Leishmaniasis is common in tropical and subtropical areas and more than 15 million people are infected by this disease. Depending on the tropism, leishmaniasis is divided into at least four clinical syndromes including visceral (VL), cutaneous (CL), muco-cutaneous (MCL), and mucosal leishmaniasis (ML) [1-5]. Cutaneous leishmaniasis (CL) is a chronic infectious skin disease which has diverse clinical manifestations due to chronocity of the disease, host immune system, anatomical area of infection and age of the patient. The etiological agent of cutaneous leishmaniasis is Leishmania major and is transmitted to humans via Phlebotomus papatasi flies in the Old World and the Lutzomyia genus in the New World [2,3,5-8]. After a bite, the lesions occur as inflammatory erythematous papules which further develop to nodules and crust in the center of the lesion [4,9,10]. The lesions are painless and heal spontaneously after several months or are characterized by function impairment, susceptibility to secondary infection, and development of disfiguring permanent scars [5,11,12]. In addition, the site, severity and extent of cutaneous disease as well as time to spontaneous resolution can affect on healing process. Hence treatment of cutaneous leishmaniasis is much more difficult and requires prolonged parenteral treatment. In addition, in many settings species identification is unavailable or impossible and local expertise is the only mode of therapy which is associated with significant toxicity and side effects. Therefore, the aim of therapy is to reduce the risk of dissemination and relapse, speed disease resolution and minimize scarring and on the other hand, improve reepithelialization of the ulcerative lesions and resolution of popular or nodular lesions [11,12].

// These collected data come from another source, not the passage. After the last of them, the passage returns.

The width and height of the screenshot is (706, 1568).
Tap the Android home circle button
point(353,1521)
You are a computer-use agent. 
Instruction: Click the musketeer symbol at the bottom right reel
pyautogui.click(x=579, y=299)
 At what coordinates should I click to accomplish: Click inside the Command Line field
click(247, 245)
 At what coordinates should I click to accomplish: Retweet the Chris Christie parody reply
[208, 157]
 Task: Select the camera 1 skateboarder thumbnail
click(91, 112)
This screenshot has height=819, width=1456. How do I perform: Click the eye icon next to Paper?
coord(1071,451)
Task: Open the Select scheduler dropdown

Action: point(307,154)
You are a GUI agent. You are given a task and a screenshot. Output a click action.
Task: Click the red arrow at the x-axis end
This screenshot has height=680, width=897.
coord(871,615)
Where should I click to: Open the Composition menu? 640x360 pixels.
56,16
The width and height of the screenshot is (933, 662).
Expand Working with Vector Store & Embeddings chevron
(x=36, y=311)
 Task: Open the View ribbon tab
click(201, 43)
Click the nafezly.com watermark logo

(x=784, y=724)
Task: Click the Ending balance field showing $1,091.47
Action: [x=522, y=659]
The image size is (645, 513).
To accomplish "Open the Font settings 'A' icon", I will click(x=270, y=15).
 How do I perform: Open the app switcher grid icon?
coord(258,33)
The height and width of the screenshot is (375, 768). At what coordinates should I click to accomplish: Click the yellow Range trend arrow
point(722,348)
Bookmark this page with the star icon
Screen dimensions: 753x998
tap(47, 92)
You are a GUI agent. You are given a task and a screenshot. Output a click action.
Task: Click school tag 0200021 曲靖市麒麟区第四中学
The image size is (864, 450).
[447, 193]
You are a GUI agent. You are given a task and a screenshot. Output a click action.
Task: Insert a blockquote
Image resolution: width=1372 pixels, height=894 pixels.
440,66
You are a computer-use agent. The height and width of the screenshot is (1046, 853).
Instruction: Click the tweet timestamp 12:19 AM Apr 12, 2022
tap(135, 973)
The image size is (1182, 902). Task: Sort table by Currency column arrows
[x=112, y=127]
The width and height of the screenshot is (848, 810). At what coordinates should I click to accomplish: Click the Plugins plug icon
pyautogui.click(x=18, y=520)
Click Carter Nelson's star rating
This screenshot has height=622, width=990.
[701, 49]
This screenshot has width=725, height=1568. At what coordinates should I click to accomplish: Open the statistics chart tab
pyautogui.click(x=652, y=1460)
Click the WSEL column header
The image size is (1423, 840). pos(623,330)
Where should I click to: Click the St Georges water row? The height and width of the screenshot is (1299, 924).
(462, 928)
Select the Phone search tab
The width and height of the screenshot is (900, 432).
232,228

A wide variety of methods including physical methods such as curettage, surgical excision, thermotherapy, cryotherapy and laser therapy; topical treatments, systemic treatments and recently nanomedicines have been used in treatment of CL and since many of these agents have not undergone rigorous clinical trials could not always be reliable. From the other point of view, high cost, low adherence due to the prolonged use of intravenous or intramuscular injections, systemic toxicity, and in some cases, resistance are possible reasons for lack of a valid method [12,13]. One problem that limits treatment options in CL therapy is the variation in drug effectiveness for different Leishmania species [14,15].

A wide range of systemic drugs such as antimonials, pentamidine, amphotericin B, azoles, allopurinol and miltefosine have been used for treatment of CL. Pentavalent antimonials (sodium stibogluconate, Pentostam or meglumine antimoniate, Glucantime) are the first choice against all forms of leishmaniasis in most countries and due to their negligible toxic effects have been introduced in the therapeutics of leishmaniasis from the 1940s. Although antimonials are considered as the mainstay of treatment of CL, they are limited by systemic side effects, local pain during intramuscular injections, development of drug resistance, and high price in developing countries [12,15]. The alternative treatment regimens include miltefosine, pentamidine isethionate, amphotericin B, antifungal agents (e.g., ketoconazole, fluconazole, itraconazol), paromomycine, and granulocyte macrophage colony-stimulating factor [11]. Pentamidine is an alternative agent to antimonials in the management of CL and from the other side have adverse effects such as hypoglycemia, hypotension, nausea, vomiting, dizziness, myalgia, headache, syncope, transient hyperglycemia and pain at the injection site [12,16,17]. Although other drugs also are effective in the treatment of leishmaniasis, their side effects, toxicity and difficulty of intravenous administration limit the healing processes.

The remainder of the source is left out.